30102 Seminar: Literary Criticism from Plato to Burke

(=ENGL 52502)

PQ: Consent of instructor, outside students will be accepted, with the class size limited to 15 students, as long as the majority of the students are CompLit Grad students and PhD students in English Language and Literature. Fulfills the core course requirement for CompLit students. This course will explore major trends in Western literary criticism from Plato to the late eighteenth-century conceived of as the prehistory of comparative literature as a discipline. The course will take as its particular focus the critical treatment of epic in some of the following: Plato, Aristotle, Longinus, Horace, Giraldi, Montaigne, Tasso, Sidney, Le Bossu, St. Evremond, Dryden, Addison, Voltaire, and Burke. The course will also examine both twentieth-century comparative approaches to epic (e.g., Auerbach, Curtius, Frye) and more recent debates within comparative literature in order to assess continuities and discontinuities in critical method and goals.
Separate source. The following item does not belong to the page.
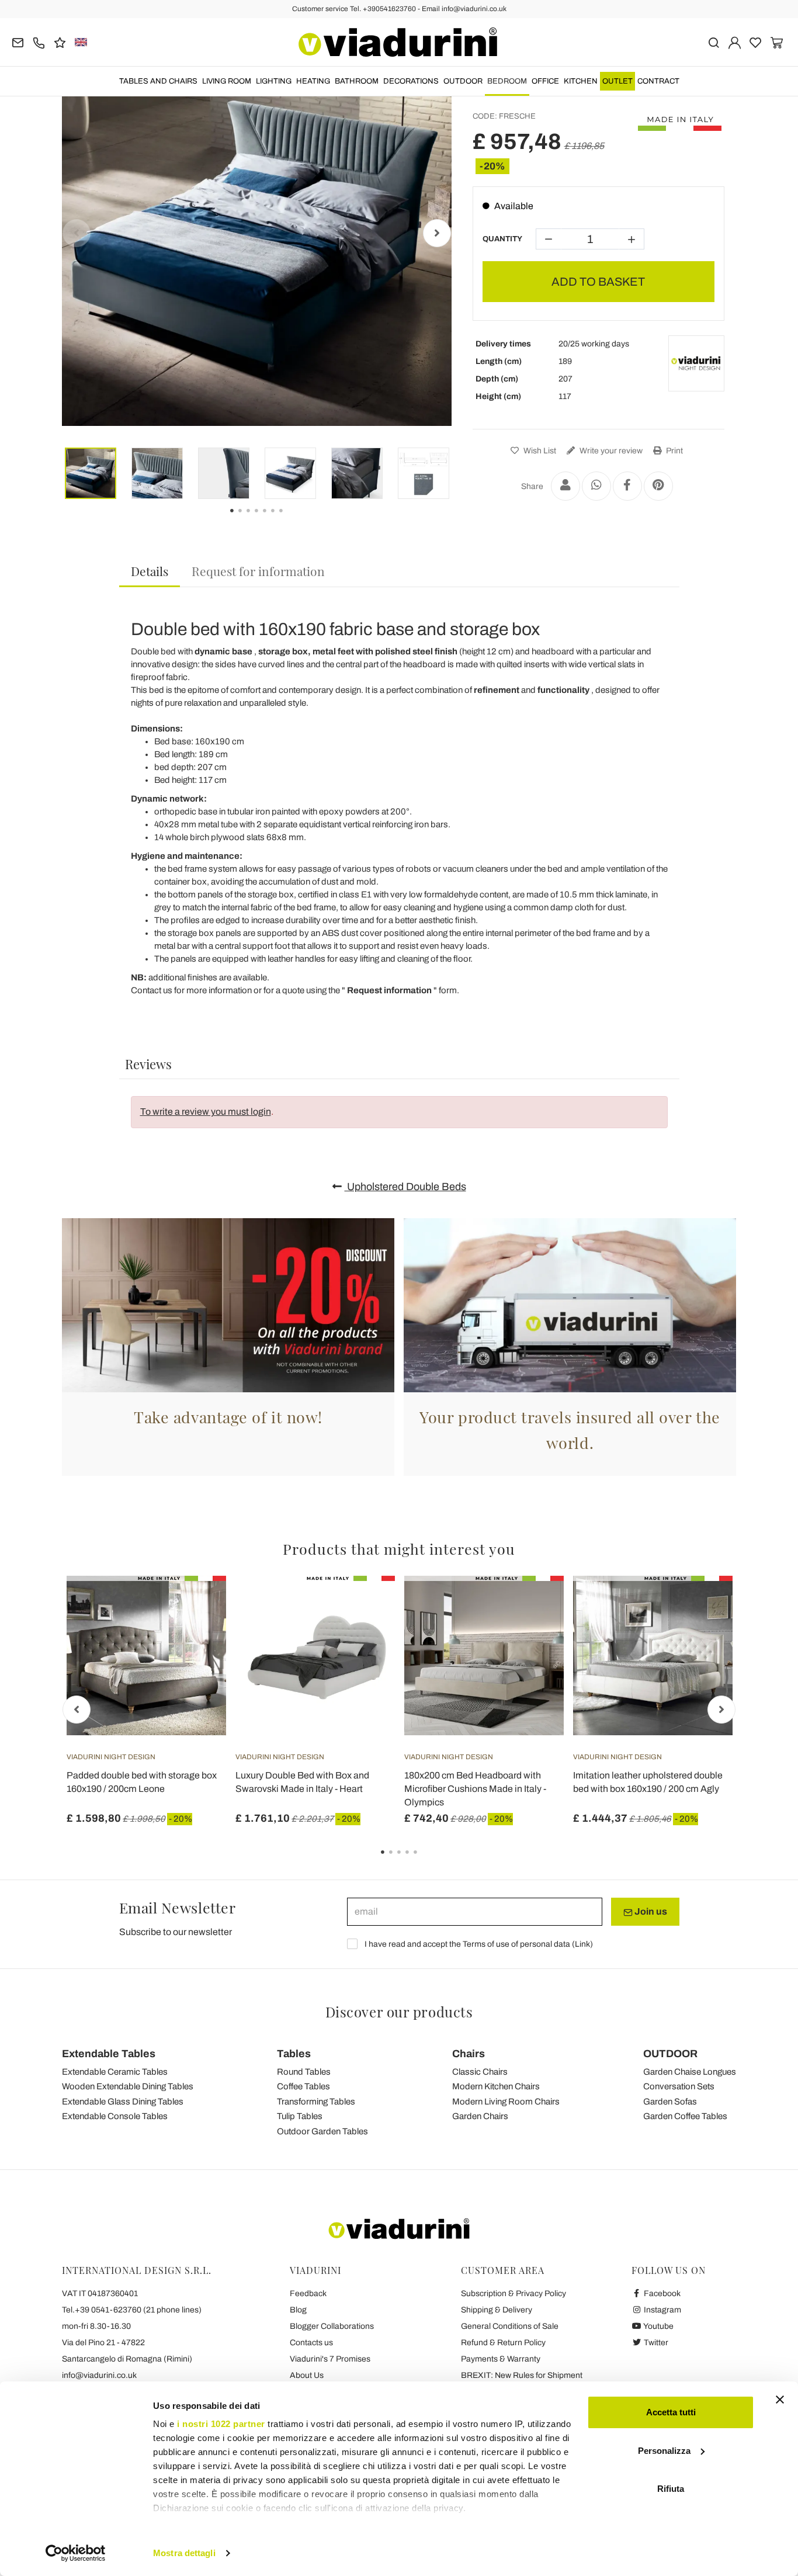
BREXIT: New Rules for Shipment (521, 2375)
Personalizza (664, 2451)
Students will be encouraged to write final papers on subjects and authors of their choice while addressing issues treated in the course.

2008-2009 Autumn

50500 The Politics of Taste

(=ENGL 42403,PPHA 37501)

Taste has long been a concern of public policy. This course examines the history of efforts to define, monitor, control, and shape public tastes. Among the questions to be considered are: what constitutes a taste? What do tastes consist of? How can tastes be measured? What is hip, and how does fashion or faddishness affect tastes? What is the difference between good taste, distastefulness, and bad taste? How do these distinctions manifest themselves, and what ideological work do they do? What norms, principles, and interests underlie the distinction between good and bad taste, high-brow/middle-brow/lowbrow, the excellent and the merely popular? What tools are available for shaping tastes? We will discuss a few classic discussions of taste (Hume, Veblen, Adorno); more recent work on the subject by cultural critics, sociologists, and economists (Pierre Bourdieu, Michel Foucault, Raymond Williams, Paul Dimaggio, Pierre Bourdieu, Richard Peterson, Gary Becker); and recent policy research and governmental initiatives designed to affect public tastes. We will also be looking at some cases where works of literature, art, dance, film, and antiquities-collecting generated conflicts about taste.